Policía arrestó incluso a niños ngäbe-buglés

Por: Mayra Madrid Crítica -

Al menos una veintena de indígenas retenidos -entre ellos niños- y varios heridos fue el saldo de los enfrentamientos registrados ayer en la vía Interamericana en la entrada del distrito de Tolé entre los manifestantes indígenas y policías.

Durante los enfrentamientos, algunos niños fueron esposados y retenidos por los policías, que los trasladaron con el resto de los adultos en varios radiopatrullas.

Los menores, una vez fueron dejados en libertad, mostraron las heridas en las muñecas causadas por los conocidos zunchos utilizados por la policía para inhabilitar los movimientos de los individuos.

Los enfrentamientos se dieron cuando los ngäbes y buglés, que mantenían un paño de la vía cerrada procedieron a bloquear la calle en su totalidad, pero fueron interceptados por los policías, con lo que resultaron al menos 8 personas golpeadas, dos de ellas con algunas lesiones graves, por lo que fueron llevadas al hospital de Tolé y luego trasladadas al hospital de San Félix para recibir atención médica.

Los hechos se dieron justo en el momento en que miembros de la comisión indígena dialogaban a puertas cerradas con la vicepresidenta y canciller, Isabel de Saint Malo, en el centro misionero Jesús Obrero, pero en la Interamericana, la Policía Nacional reprimía a los nativos.

Las acciones tomadas por los policías despertaron la furia de los miembros de la comisión indígena, quienes decidieron abandonar el centro misionero y dirigirse a la entrada del poblado, donde los uniformados mantenían un cerco para evitar que se diera un nuevo cierre.

Ante los hechos, los miembros de las Naciones Unidades, quienes se han mantenido como mediadores en las conversaciones, se acercaron al lugar y pidieron a la Policía liberar a las personas retenidas, cumpliéndose la petición a los pocos minutos.

Rolando Carpintero, alcalde de Muna, manifestó que la vicepresidenta De Saint Malo solo "les tomó el tiempo" para que la policía retuviera y golpeara a su gente sin importarle nada.

"Nos sentimos engañados por la vicepresidenta, que nos llevó a reunirnos mientras nuestra gente era golpeada y llevada presa, qué clase de burla ha sido esta, señores del Gobierno, y así hablan de diálogo", explicó el alcalde de Muna.

La vicepresidenta Isabel de Saint Malo aseguró en todo momento que la orden para que se desalojara la vía no fue dada por su persona y alegó desconocer la misma.
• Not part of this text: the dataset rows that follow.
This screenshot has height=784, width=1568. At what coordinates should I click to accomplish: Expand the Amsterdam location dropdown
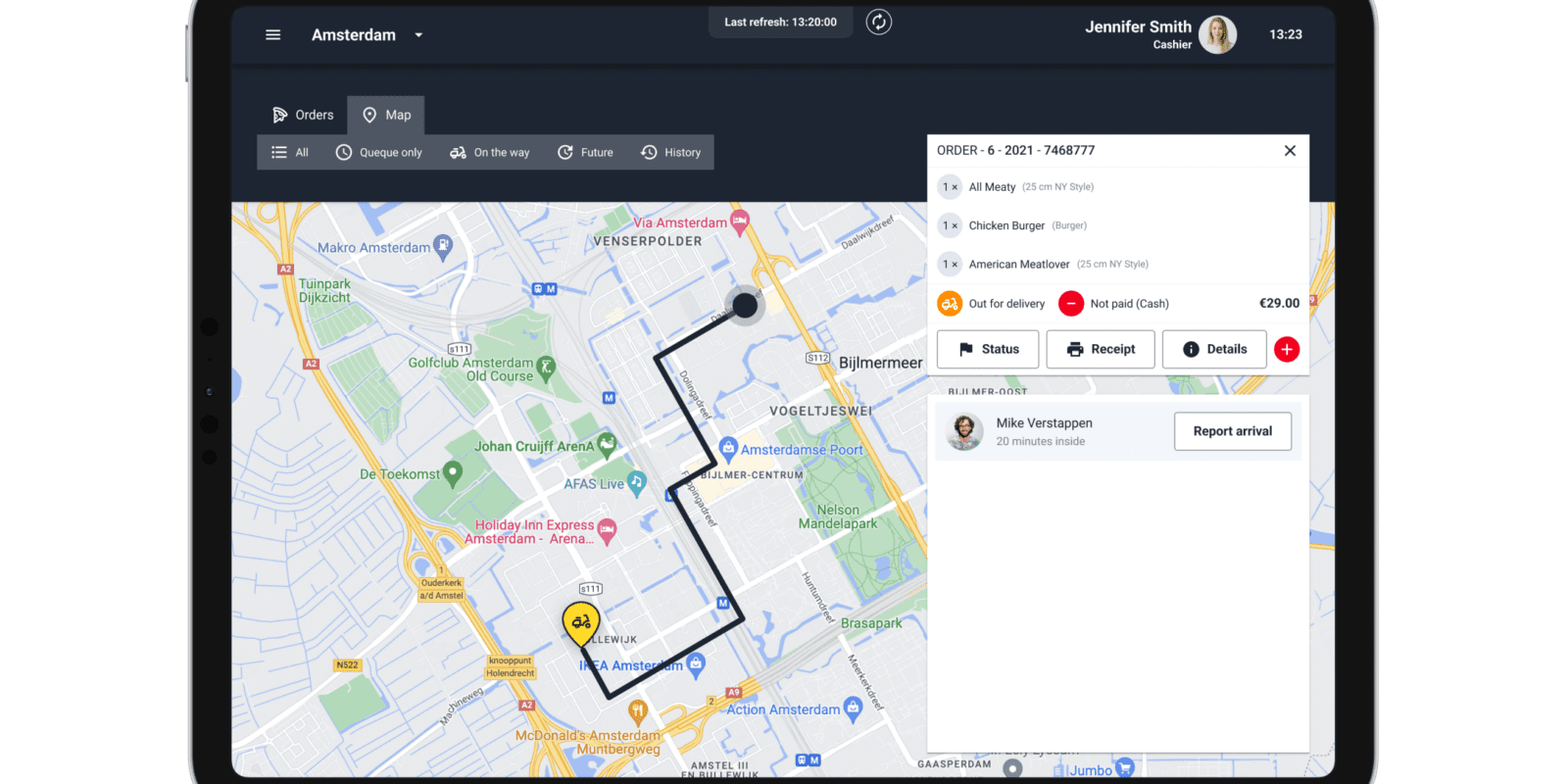pyautogui.click(x=418, y=35)
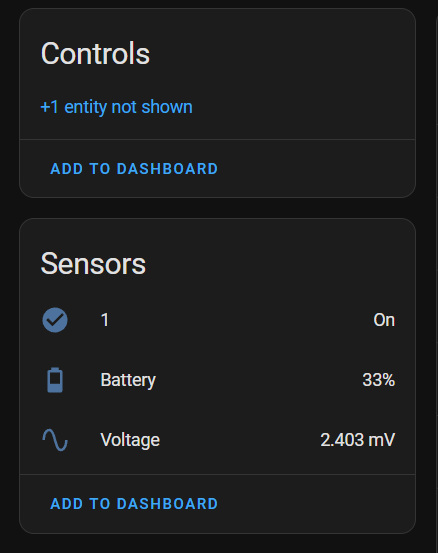
Task: Click empty space beside the Controls heading
Action: [x=282, y=54]
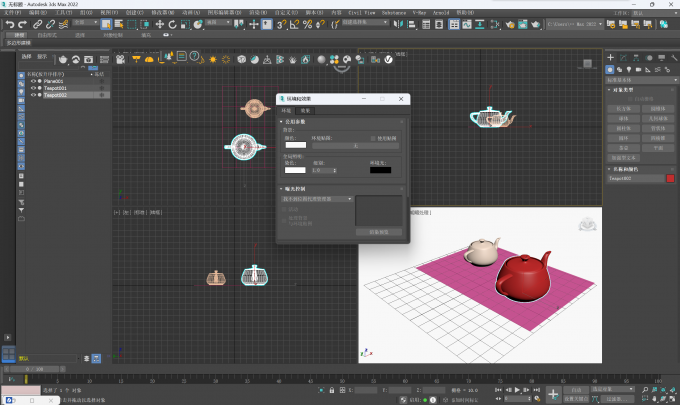Click the black ambient light color swatch
This screenshot has width=680, height=405.
(x=380, y=170)
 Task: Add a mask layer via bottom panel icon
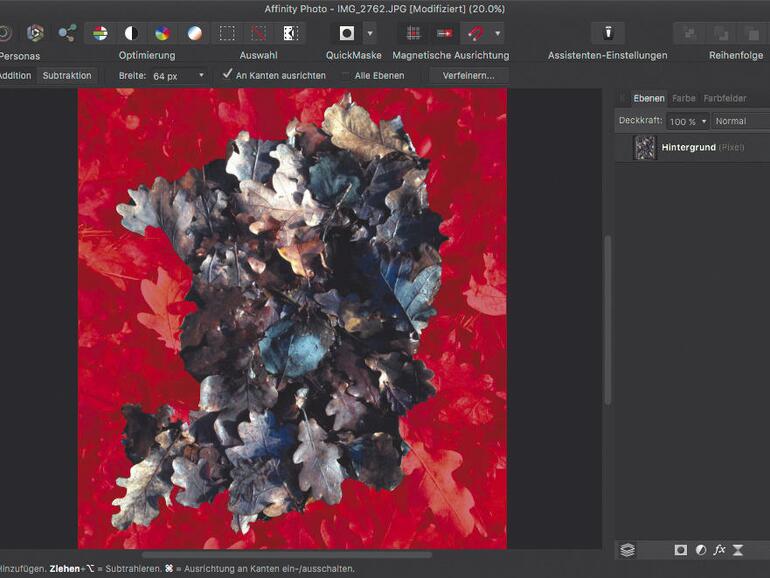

Esa aclaración la realizó ante las múltiples críticas de los indígenas, que vociferaban que la orden había sido dada por ella.

El director de la Policía Nacional, Omar Pinzón, explicó que las retenciones se dieron cuando trataron de cerrar la vía en su totalidad, por lo que se procedió a despejar la misma.

"Las unidades utilizaron solo la fuerza necesaria, hicieron que los manifestantes se retiraran de la vía sin que se registraran heridos y detenciones", alegó Pinzón.

El director de la Policía manifestó que los agentes se mantendrán en el lugar para velar por el orden y la sana convivencia de los residentes, así como mantener el libre tránsito en el oriente chiricano sin necesidad de hacer uso de la fuerza.

Luego de los enfrentamientos registrados, los indígenas decidieron entregar una propuesta al Gobierno en la que solicitan el retiro de la policía y la suspensión del proyecto hidroeléctrico Barro Blanco. Ambas partes decidieron que sean los miembros de la ONU quienes sostengan reuniones con ambas partes por separado para determinar la fecha de retomar el diálogo nuevamente.